Significance. If the experimental claims are substantiated, the work supplies controlled evidence that self-supervised local rules can extract hierarchical structure from high-dimensional inputs without symmetric error pathways or prolonged convergence, offering a candidate mechanism for cortical representation learning. The RHM benchmark is a useful controlled testbed for isolating hierarchy-learning capacity.

major comments (2)
  1. [Abstract / Results] Abstract and Results: The abstract states clear experimental outcomes on the RHM but provides no details on simulation parameters, statistical controls, error bars, or exact loss formulations. This absence makes it impossible to verify whether the data support the claim that second-type algorithms are as data-efficient as supervised backpropagation.
  2. [Methods / Results] Methods / Experimental Setup: The failure of direct-feedback rules is traced to masking nonlinearities that are present in full backpropagation; however, the manuscript does not report a quantitative ablation isolating the contribution of these nonlinearities versus other architectural or optimization differences, which is load-bearing for the explanation of why only one class succeeds.
minor comments (2)
  1. [Abstract] The abstract would be clearer if it briefly defined the Random Hierarchy Model and the precise distinction between the two rule classes before stating the outcomes.
  2. [Figures] Figure captions and legends should explicitly state the number of independent runs, random seeds, and any statistical tests used to support efficiency comparisons.

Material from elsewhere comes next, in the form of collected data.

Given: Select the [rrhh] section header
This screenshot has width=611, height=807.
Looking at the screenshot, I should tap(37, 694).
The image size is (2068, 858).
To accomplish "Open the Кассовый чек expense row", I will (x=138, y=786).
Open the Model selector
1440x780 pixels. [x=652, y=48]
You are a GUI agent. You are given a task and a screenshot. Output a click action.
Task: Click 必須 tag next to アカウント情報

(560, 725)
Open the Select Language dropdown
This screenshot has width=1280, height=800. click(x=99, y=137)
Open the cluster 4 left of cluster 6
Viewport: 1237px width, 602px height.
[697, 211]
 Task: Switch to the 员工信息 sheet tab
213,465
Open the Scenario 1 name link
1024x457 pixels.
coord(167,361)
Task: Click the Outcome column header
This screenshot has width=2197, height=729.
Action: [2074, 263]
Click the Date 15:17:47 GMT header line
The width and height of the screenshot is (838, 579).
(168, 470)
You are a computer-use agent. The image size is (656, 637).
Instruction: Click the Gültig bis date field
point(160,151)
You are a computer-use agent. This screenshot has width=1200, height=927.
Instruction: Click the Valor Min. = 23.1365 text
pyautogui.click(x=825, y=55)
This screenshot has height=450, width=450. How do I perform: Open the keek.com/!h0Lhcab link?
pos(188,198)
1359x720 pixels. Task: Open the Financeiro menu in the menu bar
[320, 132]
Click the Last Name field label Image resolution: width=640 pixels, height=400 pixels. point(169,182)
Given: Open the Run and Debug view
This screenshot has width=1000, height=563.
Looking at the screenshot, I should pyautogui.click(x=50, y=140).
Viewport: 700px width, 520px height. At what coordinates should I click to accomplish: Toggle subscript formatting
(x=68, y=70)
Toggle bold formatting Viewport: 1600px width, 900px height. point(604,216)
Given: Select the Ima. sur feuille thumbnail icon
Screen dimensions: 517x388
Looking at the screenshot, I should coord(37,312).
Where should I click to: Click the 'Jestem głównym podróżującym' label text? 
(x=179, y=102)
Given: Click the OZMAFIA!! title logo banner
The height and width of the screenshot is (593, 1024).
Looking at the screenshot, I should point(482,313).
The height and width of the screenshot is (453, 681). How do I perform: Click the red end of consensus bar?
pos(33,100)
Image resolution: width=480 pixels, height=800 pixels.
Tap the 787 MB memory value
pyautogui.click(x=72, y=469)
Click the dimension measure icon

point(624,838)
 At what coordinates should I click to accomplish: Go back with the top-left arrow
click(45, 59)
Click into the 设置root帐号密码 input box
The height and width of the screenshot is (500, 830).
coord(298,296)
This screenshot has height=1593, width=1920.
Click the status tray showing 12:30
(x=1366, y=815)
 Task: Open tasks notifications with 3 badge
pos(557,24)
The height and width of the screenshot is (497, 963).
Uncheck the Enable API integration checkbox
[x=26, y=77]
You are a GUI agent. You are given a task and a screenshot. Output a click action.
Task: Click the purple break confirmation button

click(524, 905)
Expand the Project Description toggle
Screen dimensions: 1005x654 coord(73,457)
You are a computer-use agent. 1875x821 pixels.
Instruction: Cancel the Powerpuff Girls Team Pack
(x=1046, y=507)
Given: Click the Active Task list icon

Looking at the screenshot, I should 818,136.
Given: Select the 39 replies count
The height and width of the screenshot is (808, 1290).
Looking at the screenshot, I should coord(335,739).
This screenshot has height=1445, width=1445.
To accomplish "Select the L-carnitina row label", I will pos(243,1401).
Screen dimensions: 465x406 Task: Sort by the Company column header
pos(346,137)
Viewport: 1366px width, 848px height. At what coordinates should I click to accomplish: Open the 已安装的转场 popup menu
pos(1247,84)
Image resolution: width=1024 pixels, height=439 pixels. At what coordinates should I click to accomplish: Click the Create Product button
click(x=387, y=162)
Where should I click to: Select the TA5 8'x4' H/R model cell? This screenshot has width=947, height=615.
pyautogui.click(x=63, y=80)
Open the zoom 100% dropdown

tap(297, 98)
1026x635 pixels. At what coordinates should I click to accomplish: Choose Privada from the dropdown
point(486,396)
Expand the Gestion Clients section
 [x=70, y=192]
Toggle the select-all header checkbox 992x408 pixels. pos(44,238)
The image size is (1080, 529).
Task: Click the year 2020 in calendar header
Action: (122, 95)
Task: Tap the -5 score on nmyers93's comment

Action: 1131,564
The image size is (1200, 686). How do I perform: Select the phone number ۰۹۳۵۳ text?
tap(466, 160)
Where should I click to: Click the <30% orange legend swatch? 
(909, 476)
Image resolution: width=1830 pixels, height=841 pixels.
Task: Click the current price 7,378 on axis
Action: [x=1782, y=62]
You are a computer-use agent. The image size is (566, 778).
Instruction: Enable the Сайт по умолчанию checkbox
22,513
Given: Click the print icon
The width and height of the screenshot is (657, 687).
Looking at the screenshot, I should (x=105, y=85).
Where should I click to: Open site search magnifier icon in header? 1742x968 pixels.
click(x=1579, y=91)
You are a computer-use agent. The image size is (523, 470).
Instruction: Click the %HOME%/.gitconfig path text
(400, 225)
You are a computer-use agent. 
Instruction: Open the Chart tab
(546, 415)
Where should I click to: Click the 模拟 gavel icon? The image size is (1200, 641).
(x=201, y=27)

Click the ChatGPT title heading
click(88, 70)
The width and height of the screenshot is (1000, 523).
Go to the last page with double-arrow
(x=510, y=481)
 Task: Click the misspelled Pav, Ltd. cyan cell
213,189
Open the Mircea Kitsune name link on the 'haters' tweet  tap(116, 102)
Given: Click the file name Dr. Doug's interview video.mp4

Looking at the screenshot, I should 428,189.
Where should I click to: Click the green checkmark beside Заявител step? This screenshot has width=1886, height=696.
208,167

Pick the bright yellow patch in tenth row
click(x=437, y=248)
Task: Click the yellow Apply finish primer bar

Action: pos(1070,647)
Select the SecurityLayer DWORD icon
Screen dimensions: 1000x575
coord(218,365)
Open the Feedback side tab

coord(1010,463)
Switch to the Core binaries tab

Simulated Author's Rebuttal

2 responses · 0 unresolved

We thank the referee for their constructive review and positive assessment of the significance of our work. We address each major comment below and have revised the manuscript accordingly to improve clarity and strengthen the supporting evidence.

read point-by-point responses
  1. Referee: [Abstract / Results] Abstract and Results: The abstract states clear experimental outcomes on the RHM but provides no details on simulation parameters, statistical controls, error bars, or exact loss formulations. This absence makes it impossible to verify whether the data support the claim that second-type algorithms are as data-efficient as supervised backpropagation.

    Authors: We agree that the abstract should better support verification of the claims. In the revised manuscript we have expanded the abstract to include key simulation parameters (RHM depth and width, training set sizes), note that all performance curves report means and standard errors over 10 independent random seeds, and explicitly reference the loss formulations and statistical controls detailed in the Methods section. These additions preserve abstract length while enabling readers to assess the data-efficiency comparison directly. revision: yes

  2. Referee: [Methods / Results] Methods / Experimental Setup: The failure of direct-feedback rules is traced to masking nonlinearities that are present in full backpropagation; however, the manuscript does not report a quantitative ablation isolating the contribution of these nonlinearities versus other architectural or optimization differences, which is load-bearing for the explanation of why only one class succeeds.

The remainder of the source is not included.